WHAT IS NEEDED »
Your answer should consist of each line below that includes the word "list".

DATASET CONTENT »
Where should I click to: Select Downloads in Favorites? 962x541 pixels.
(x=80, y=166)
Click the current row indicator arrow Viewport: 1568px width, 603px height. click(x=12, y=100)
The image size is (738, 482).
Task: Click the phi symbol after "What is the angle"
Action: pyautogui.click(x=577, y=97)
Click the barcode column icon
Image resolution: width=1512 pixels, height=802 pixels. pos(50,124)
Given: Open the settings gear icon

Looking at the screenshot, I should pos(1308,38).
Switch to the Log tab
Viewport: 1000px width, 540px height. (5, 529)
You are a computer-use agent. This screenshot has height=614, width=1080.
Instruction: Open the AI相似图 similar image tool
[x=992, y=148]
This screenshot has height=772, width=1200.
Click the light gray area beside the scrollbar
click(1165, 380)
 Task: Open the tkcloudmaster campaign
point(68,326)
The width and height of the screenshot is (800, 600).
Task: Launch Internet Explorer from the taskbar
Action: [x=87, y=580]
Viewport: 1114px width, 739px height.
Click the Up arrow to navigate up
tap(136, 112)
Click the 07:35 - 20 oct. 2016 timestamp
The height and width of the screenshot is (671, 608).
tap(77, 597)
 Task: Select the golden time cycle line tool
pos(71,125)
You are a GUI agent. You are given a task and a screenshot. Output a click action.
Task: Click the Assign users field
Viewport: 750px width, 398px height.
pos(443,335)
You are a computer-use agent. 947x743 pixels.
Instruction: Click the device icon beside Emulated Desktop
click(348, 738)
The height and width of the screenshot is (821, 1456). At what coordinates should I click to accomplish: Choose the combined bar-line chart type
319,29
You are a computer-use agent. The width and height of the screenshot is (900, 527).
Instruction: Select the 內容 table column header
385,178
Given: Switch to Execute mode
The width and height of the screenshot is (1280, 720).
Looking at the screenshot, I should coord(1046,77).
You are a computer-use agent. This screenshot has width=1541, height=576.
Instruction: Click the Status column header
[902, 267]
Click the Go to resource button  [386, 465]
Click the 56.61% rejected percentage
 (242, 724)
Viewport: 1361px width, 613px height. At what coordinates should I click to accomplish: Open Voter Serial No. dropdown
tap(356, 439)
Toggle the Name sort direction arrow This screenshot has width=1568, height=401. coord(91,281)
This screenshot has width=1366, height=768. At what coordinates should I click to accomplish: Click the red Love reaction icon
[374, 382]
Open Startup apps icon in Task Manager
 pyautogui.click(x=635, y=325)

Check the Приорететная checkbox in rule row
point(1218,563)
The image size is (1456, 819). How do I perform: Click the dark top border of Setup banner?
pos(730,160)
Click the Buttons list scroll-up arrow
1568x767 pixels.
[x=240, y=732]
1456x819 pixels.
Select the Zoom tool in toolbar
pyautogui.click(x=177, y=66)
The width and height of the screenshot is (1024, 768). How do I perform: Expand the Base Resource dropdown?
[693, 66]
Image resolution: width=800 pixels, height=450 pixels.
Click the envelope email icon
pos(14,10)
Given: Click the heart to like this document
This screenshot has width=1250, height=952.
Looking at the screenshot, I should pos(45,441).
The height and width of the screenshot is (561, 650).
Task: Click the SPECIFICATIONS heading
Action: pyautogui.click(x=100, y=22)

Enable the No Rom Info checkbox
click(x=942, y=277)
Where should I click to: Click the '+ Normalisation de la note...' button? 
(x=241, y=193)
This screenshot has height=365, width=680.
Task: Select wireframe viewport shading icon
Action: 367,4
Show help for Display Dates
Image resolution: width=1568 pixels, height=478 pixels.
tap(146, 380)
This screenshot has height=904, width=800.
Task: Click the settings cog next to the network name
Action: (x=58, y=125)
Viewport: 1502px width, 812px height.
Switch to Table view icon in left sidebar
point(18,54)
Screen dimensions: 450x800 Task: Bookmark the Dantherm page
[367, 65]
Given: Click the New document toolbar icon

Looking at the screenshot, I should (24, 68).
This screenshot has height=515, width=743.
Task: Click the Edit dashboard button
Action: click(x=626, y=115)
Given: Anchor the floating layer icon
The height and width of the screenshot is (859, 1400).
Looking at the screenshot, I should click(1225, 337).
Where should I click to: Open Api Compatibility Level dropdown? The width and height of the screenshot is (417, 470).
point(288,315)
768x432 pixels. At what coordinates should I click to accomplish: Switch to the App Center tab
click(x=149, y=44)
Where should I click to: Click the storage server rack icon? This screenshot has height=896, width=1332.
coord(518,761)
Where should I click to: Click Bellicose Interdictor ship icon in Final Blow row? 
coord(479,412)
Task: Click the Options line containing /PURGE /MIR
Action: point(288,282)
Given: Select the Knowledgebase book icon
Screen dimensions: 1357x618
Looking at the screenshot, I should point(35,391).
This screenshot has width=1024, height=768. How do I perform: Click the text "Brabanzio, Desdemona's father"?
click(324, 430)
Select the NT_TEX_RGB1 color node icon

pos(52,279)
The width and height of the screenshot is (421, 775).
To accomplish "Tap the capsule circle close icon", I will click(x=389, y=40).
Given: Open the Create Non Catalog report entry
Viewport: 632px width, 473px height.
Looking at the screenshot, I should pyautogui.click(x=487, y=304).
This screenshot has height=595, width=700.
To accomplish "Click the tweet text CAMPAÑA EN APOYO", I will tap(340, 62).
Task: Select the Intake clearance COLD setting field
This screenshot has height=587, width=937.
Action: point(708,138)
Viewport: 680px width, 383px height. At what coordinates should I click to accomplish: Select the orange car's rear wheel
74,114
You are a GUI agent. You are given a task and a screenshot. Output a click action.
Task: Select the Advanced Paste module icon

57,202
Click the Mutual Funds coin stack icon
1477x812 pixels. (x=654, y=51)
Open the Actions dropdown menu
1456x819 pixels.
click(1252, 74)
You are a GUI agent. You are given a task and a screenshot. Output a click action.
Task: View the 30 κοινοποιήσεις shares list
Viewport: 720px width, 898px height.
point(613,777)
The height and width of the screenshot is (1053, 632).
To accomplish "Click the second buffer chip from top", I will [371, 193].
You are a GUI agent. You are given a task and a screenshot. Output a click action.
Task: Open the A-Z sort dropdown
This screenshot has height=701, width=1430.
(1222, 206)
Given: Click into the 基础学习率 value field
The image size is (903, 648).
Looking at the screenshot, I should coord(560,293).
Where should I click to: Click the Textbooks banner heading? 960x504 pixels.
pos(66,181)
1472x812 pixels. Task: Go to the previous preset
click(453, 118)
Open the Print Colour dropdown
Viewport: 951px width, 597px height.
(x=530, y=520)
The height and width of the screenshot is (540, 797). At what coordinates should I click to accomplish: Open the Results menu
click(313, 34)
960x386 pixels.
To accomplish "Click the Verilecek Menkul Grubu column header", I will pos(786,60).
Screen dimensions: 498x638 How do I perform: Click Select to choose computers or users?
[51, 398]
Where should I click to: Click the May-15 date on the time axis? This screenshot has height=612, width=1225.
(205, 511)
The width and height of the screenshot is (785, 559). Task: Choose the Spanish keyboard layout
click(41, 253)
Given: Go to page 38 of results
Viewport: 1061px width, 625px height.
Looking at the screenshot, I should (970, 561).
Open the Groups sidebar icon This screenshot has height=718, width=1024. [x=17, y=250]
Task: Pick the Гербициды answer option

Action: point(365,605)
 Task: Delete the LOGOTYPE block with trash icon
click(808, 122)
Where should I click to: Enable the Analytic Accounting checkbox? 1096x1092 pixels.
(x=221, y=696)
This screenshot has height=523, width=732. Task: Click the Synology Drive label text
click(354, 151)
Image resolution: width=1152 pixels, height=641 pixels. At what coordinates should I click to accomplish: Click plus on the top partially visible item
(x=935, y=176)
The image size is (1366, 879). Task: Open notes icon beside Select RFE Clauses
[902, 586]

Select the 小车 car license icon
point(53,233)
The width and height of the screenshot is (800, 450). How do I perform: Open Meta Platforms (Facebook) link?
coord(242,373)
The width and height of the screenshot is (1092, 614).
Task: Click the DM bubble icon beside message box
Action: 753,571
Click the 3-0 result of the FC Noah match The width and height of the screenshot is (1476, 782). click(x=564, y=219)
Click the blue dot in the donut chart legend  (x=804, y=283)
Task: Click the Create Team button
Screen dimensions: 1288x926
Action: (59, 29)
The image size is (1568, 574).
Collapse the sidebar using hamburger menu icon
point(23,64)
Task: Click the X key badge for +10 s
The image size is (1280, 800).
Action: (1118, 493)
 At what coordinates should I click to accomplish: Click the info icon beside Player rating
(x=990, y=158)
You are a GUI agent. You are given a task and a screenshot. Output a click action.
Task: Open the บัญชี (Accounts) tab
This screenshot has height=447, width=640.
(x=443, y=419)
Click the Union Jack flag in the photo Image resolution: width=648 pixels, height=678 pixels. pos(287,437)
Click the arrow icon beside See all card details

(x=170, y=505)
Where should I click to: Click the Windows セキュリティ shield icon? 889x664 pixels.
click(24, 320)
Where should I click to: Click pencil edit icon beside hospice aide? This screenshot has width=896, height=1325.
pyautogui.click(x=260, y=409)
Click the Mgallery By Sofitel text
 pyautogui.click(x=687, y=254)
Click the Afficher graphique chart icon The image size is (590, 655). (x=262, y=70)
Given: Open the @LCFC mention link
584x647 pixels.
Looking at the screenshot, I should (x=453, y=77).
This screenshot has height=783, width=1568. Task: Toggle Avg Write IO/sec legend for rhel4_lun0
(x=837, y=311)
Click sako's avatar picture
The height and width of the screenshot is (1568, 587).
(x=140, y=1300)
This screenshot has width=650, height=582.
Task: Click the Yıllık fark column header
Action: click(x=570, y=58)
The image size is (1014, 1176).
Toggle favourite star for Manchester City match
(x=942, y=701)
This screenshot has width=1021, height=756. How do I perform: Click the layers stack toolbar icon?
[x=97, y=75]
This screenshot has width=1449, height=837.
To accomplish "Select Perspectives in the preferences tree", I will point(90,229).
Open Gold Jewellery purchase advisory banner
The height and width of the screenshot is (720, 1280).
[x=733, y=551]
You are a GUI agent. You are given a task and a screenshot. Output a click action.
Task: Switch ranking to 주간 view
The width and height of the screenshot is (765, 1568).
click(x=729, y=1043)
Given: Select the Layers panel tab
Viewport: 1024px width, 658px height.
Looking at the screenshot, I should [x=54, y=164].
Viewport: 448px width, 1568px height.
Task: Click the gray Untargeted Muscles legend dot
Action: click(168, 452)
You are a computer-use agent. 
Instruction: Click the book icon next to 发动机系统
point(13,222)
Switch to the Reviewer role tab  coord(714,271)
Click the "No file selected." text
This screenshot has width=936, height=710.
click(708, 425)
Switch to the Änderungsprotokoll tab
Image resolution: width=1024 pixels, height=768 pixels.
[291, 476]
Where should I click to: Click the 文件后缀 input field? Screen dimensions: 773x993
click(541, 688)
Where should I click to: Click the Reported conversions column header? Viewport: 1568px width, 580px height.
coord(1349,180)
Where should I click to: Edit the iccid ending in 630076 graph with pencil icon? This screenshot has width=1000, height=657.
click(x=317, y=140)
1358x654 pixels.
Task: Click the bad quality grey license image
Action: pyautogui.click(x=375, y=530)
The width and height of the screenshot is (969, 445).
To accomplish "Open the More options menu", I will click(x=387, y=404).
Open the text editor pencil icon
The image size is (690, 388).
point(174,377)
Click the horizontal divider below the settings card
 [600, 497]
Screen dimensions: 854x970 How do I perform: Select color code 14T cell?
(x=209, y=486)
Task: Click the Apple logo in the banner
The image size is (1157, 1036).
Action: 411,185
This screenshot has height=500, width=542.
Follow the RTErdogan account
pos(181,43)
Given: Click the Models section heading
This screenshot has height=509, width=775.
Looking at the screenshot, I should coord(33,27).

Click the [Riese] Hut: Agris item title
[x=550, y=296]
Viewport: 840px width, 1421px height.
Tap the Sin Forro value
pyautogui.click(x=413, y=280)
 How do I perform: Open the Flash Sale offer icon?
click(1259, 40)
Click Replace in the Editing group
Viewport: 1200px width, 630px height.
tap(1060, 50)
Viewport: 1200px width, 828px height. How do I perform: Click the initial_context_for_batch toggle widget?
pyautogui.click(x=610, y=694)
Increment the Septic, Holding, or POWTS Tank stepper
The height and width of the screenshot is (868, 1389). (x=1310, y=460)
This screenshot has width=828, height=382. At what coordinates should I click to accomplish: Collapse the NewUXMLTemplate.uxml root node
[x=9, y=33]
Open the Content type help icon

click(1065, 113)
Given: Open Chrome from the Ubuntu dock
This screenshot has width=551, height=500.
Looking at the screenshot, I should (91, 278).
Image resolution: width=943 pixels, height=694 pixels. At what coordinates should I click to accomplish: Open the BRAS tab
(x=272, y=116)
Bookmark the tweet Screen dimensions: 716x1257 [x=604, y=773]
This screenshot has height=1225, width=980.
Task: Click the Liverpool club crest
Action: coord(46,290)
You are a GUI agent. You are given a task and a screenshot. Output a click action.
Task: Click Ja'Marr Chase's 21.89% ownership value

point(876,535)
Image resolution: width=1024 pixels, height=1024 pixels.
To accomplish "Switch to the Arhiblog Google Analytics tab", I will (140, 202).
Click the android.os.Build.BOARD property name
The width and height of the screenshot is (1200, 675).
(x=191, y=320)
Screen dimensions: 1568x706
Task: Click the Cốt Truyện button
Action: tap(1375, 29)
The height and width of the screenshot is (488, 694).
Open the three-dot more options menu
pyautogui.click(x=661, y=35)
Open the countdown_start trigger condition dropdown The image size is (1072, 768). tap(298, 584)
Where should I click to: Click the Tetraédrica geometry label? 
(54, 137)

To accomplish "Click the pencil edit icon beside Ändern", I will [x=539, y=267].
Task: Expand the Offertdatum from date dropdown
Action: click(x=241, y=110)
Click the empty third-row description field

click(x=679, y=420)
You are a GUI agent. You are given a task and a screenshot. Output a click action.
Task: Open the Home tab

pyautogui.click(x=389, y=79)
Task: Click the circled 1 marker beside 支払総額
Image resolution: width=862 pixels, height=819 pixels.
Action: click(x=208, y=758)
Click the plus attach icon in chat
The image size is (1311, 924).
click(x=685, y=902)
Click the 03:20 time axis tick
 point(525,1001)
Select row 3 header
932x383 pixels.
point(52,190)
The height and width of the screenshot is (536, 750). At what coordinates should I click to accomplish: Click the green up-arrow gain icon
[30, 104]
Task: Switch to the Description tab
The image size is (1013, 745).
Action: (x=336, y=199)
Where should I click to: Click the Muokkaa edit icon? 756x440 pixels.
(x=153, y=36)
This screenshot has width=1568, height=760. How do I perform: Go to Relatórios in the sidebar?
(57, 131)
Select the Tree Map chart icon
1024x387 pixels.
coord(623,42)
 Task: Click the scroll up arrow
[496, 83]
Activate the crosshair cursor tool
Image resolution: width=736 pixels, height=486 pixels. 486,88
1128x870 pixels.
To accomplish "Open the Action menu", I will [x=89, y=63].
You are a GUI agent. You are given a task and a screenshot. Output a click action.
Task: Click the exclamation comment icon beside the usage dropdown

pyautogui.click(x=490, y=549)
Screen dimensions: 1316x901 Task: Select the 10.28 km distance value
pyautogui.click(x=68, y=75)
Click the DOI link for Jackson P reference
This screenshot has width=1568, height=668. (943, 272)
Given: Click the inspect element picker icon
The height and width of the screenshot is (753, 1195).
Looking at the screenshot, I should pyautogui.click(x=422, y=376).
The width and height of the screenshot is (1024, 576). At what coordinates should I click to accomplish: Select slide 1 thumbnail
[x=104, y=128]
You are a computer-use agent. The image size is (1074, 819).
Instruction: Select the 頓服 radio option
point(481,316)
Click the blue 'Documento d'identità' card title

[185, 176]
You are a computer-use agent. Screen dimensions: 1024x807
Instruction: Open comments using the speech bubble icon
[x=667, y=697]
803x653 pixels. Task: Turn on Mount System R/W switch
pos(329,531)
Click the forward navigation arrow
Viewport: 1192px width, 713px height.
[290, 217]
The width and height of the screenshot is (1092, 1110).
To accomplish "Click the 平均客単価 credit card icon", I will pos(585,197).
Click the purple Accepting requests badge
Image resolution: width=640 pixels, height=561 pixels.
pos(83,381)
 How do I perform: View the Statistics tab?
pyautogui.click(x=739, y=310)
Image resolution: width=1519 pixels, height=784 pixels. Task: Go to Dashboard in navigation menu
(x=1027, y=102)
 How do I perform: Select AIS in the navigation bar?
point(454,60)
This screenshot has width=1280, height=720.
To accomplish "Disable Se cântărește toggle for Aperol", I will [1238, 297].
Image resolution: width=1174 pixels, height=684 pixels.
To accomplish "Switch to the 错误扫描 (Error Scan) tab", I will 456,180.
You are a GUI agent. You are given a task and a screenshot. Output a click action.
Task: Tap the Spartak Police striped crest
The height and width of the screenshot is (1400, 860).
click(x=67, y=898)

ANSWER SECTION »
Click the Buttons list scroll-up arrow
Task: View the 30 κοινοποιήσεις shares list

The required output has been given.